=== Passage provided ===

Hi Every one,
I have two questions regarding my investigation of population genetic structure. Two questions all concern the filtering process of the raw data, first is regarding the minor allele frequency (MAF). The second question pertains to the Hardy-Weinberg equilibrium (HWE) filtering.
The first question pertains to the issue of filtering based on minor allele frequency (MAF). It is common for many studies to use a threshold of 0.05 or 0.01. However, when dealing with a dataset of 200 individuals, using a threshold of 0.05 would mean that SNPs present in only 10 individuals would be filtered out, and using a threshold of 0.01 would result in the removal of SNPs present in only one individual. In other words, if a SNP is only present in one or a few breeds, its overall MAF could be lower than 5%.

=== Supplied entries ===

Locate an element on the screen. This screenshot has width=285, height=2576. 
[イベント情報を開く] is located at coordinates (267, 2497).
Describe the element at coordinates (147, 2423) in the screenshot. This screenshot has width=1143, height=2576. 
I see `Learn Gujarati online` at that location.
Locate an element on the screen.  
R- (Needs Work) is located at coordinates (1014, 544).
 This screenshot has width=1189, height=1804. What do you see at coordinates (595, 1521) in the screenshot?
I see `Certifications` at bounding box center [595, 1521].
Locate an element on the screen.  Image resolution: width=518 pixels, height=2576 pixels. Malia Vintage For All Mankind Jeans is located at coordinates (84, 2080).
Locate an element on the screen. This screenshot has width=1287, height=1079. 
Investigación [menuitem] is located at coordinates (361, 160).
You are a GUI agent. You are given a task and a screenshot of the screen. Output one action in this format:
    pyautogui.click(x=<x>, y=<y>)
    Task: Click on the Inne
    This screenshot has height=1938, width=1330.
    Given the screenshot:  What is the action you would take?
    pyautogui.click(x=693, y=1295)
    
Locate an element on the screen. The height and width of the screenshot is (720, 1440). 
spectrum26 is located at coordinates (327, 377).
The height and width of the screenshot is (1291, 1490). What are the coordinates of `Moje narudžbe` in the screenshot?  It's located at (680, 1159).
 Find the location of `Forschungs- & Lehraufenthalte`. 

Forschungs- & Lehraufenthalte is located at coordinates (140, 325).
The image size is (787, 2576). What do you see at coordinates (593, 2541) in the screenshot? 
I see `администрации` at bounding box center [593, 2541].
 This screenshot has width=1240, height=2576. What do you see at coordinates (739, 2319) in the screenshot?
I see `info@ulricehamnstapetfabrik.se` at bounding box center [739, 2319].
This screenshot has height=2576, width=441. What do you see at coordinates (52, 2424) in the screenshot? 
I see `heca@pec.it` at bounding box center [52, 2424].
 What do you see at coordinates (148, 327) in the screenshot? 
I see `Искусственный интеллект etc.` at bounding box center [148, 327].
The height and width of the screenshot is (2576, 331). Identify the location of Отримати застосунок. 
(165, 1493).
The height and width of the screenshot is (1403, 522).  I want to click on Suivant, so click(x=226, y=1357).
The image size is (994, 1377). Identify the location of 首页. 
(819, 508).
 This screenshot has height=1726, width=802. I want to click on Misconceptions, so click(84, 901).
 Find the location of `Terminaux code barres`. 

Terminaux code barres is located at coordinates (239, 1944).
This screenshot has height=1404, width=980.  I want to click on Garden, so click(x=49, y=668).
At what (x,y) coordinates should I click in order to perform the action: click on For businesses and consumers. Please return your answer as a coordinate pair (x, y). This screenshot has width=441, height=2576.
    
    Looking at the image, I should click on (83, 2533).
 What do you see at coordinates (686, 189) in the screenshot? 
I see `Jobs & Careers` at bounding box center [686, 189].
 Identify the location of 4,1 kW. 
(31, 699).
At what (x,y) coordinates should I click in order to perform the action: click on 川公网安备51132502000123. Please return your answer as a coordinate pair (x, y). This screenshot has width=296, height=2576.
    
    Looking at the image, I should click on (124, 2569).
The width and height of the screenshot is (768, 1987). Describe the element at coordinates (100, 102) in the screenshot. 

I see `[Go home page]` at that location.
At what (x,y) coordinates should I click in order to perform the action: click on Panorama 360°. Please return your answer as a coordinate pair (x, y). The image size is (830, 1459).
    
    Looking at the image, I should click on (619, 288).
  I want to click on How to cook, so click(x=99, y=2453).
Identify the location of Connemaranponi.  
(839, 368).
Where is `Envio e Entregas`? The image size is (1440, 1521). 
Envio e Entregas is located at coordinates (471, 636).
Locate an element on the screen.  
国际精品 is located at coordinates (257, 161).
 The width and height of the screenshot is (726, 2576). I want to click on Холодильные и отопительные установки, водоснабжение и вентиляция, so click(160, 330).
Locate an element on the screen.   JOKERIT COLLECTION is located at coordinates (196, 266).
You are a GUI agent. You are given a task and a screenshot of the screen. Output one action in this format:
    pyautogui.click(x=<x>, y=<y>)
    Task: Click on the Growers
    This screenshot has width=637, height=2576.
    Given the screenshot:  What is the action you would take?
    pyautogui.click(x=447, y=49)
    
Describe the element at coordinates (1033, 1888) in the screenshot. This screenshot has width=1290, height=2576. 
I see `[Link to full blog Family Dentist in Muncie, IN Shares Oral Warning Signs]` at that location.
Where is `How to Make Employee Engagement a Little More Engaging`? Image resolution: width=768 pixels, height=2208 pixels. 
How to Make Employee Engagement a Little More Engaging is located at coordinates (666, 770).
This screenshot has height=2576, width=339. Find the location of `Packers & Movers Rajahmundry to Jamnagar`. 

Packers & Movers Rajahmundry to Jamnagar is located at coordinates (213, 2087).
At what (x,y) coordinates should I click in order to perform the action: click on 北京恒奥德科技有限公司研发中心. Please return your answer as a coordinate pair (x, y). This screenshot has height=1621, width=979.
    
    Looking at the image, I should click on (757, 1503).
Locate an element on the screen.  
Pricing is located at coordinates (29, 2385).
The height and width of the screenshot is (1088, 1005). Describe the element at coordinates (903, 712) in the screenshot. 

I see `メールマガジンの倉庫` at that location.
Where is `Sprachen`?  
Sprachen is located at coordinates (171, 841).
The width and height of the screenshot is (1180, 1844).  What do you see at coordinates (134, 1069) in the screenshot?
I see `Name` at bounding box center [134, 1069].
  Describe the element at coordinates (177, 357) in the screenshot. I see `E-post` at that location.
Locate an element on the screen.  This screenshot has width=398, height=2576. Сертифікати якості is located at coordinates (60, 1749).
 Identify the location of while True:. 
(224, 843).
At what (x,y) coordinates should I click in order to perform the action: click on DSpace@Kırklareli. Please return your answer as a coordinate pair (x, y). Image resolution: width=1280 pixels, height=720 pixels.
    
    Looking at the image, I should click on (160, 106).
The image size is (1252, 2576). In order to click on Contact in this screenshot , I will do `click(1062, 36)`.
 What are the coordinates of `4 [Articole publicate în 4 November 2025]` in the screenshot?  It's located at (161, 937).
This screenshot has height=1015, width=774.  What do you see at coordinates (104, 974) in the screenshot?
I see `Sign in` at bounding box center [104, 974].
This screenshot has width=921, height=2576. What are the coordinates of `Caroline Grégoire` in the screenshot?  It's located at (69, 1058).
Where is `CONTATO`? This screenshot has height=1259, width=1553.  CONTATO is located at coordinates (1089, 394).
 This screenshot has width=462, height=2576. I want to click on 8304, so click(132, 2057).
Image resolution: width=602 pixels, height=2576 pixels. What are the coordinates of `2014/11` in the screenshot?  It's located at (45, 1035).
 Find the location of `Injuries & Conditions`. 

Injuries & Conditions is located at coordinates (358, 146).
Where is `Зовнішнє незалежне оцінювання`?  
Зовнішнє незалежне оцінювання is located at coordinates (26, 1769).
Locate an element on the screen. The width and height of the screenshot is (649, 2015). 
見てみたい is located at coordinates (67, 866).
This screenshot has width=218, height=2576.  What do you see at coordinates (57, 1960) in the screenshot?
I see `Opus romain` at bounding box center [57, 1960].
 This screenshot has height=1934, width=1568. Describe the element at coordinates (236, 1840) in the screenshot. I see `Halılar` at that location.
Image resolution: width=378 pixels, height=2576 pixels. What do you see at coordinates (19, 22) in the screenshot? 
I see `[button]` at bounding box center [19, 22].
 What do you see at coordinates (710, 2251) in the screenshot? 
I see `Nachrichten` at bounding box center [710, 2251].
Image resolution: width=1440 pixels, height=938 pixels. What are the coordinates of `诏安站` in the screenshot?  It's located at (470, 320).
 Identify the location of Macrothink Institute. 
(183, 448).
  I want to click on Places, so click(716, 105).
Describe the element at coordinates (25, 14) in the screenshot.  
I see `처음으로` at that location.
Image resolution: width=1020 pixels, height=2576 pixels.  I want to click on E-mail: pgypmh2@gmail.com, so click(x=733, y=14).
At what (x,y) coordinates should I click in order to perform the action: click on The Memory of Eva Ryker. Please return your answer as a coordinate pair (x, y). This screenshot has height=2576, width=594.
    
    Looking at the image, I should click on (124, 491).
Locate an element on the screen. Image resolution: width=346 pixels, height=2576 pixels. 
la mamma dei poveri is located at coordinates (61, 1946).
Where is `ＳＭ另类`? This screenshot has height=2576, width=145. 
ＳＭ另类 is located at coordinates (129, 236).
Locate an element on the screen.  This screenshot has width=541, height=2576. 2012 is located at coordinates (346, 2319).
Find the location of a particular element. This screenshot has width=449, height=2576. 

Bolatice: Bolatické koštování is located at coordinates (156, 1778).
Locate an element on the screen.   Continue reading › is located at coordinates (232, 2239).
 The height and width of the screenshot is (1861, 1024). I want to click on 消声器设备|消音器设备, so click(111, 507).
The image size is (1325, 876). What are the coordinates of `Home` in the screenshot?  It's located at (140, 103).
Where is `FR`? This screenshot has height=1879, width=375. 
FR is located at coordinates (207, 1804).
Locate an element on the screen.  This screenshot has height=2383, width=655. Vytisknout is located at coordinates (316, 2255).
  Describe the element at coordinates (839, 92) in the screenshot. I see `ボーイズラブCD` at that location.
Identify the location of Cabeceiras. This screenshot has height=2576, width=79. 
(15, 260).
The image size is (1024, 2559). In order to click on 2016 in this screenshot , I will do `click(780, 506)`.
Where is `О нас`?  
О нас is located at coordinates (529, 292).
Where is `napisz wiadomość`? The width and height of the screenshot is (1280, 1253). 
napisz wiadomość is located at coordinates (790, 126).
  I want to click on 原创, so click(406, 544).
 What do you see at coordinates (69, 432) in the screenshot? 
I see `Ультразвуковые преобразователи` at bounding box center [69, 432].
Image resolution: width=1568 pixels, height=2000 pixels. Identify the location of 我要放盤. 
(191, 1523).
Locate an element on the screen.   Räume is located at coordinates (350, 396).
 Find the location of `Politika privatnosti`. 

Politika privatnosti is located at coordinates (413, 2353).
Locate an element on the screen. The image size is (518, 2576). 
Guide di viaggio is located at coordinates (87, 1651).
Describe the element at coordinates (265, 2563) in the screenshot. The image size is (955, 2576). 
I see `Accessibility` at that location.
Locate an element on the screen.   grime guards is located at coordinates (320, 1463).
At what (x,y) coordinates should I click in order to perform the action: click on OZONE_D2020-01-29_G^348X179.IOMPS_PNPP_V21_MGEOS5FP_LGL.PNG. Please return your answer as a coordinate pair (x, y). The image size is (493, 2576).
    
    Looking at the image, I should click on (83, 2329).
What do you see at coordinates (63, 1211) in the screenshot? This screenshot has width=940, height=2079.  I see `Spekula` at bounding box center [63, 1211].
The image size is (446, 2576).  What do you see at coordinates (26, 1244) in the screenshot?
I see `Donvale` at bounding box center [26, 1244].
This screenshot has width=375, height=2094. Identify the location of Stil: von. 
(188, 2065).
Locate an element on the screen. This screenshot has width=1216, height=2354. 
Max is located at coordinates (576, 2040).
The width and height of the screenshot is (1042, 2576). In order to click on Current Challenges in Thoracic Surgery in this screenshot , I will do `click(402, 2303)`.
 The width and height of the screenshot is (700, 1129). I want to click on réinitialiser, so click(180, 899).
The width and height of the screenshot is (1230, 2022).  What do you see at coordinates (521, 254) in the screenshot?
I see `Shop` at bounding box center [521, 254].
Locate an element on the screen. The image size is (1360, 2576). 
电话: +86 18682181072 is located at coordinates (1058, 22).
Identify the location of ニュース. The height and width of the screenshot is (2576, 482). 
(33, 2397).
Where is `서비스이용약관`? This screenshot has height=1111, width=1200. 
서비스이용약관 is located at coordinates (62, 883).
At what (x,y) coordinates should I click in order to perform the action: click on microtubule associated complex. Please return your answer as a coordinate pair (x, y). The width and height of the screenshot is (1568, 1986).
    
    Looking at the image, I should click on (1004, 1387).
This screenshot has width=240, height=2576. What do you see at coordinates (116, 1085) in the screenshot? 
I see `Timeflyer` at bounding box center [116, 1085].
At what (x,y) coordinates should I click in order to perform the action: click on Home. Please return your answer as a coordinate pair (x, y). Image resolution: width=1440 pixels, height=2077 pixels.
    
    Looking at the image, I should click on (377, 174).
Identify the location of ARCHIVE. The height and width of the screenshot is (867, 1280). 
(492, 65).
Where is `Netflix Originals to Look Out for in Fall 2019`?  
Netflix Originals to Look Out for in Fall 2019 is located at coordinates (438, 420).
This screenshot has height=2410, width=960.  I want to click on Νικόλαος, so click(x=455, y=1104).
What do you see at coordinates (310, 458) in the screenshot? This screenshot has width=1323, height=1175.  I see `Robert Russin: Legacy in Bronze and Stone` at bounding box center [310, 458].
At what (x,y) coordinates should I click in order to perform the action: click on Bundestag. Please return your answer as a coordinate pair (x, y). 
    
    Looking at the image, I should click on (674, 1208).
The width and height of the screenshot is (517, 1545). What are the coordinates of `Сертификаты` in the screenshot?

===

- Work item A: List every abbreviation that appears in the forum post about filtering genetic data.
- Work item B: Write the next part of the forum post on MAF and HWE filtering, starting right after its last sentence, in about 120 words.

- Task answer A: MAF, HWE, SNP

- Task answer B:
The second question pertains to the issue of filtering based on Hardy-Weinberg equilibrium (HWE). When using HWE filtering, the commonly recommended threshold is --hwe 0.001. However, if you have a dataset of 200 individuals that come from 10 different breeds, with 20 individuals per breed, it is important to consider the principles of Hardy-Weinberg equilibrium. HWE is valid for single populations and not for the entire set of 200 individuals simultaneously, as stratification can be a factor causing disequilibrium. This suggests that it may be more appropriate to test HWE within each breed separately to ensure accurate evaluation of equilibrium within individual populations. But I have seen in many papers that all individuals are filtered together, so what should I specifically do?
For my dataset consisting of 200 individuals from 10 different breeds, what thresholds are more appropriate for MAF and HWE?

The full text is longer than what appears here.